EXCERPTED TEXT >>
★ ★ ★ ★ ★

Iridoid is derived from Scrophulariaceae, Rubiaceae, Labiatae, Gentianaceae, Oleaceae, and so on; it is mainly derived from Scrophularia L. [15]. The iridoids are comprised of a large family of distinctive bicyclic monoterpenes that possess a wide range of pharmacological properties, including anticancer, anti-inflammatory, antifungal, and antibacterial activities [16, 17]. Scropolioside A exhibited anti-inflammatory properties against different experimental models of delayed-type hypersensitivity. Scropolioside A also inhibited the production of prostaglandin E2, leukotriene B4, nitric oxide, and some interleukin but had no effect on the production of IL-10. Moreover, it modified the expression of both nitric oxide synthase-2 and cyclooxygenase-2, as well as the activation of NF-κB in RAW 264.7 macrophages [18]. Scropolioside D also possessed significant antidiabetic and anti-inflammatory activity [19]. However, although scropolioside B exhibited moderate antibacterial activity against strains of multidrug and methicillin-resistant Staphylococcus aureus (MRSA) and a panel of rapidly growing mycobacteria with minimum inhibitory concentration (MIC) values ranging from 32 to 128 μg/mL [20], it had no significant effect on TXB2-release [21]. We previously reported different anti-inflammatory effects of other iridoid components [22, 23]. Scrophularia dentata Royle ex Benth. in Tibet is used for antiviral and anti-inflammatory treatment. Therefore, in this study, we examined scropolioside B isolated from S. dentata Royle ex Benth. We determine whether scropolioside B exhibits anti-inflammatory effect and further analyze its underlying mechanism in human monocytes.

★ ★ ★ ★ ★

INFORMATION GIVEN >>
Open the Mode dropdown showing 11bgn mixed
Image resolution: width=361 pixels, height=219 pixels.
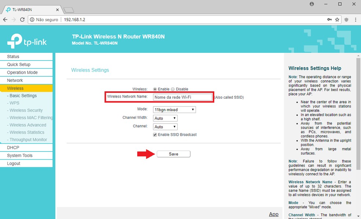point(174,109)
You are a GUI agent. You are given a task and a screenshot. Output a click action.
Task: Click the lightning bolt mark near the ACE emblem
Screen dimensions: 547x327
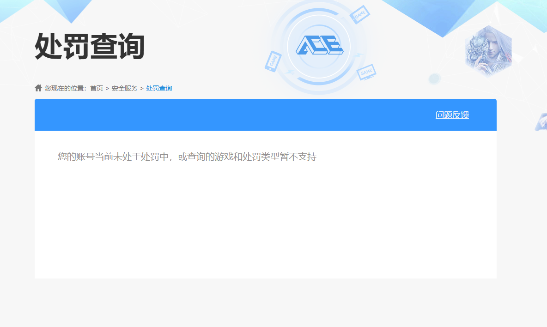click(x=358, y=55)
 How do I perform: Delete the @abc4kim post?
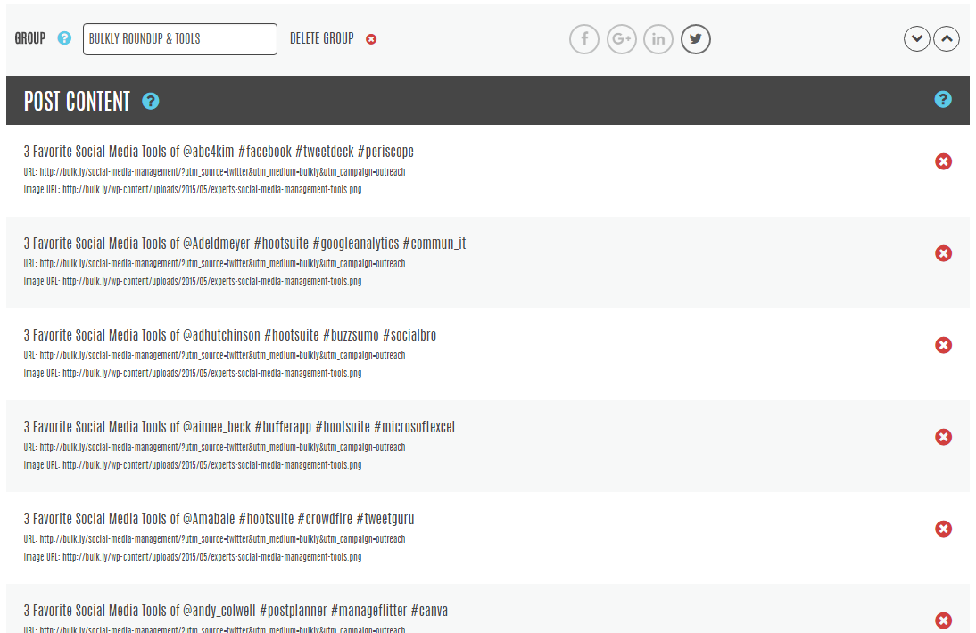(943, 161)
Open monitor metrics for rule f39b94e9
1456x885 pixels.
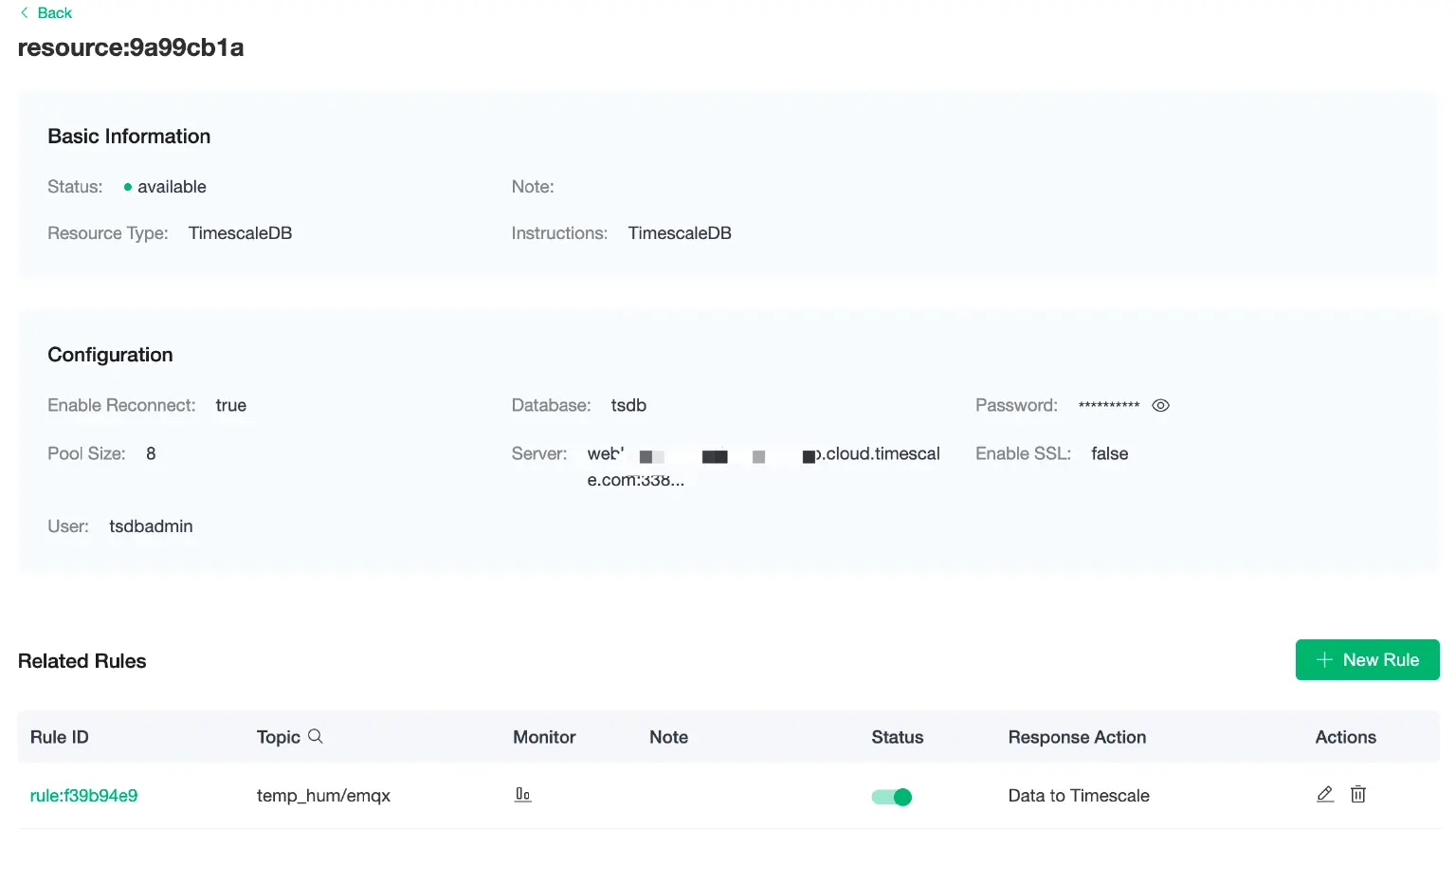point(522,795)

★ ★ ★ ★ ★

Carry on the passage about scropolioside B and other iridoids from the point where it stops.

2. Materials and Methods

2.1. Cell Cultures and Reagents

Human Embryonic Kidney 293 cells (HEK293 cells) were purchased from Yongzheng Grubber Products Corporation (Nanjing, China) and THP-1 cells were from the Chinese Academy of Sciences (Shanghai, China). Cells were cultured on 100 mm tissue culture dishes or 100 mL flasks in Dulbecco’s modified Eagle’s medium (DMEM) containing 10% fetal bovine serum (Gibco, Invitrogen, USA) at 37°C in a humidified incubator under 5% CO₂ and 95% air. During experiments, the cells were plated in 24-well plates or 30 mm tissue culture dishes for 16 or 24 h.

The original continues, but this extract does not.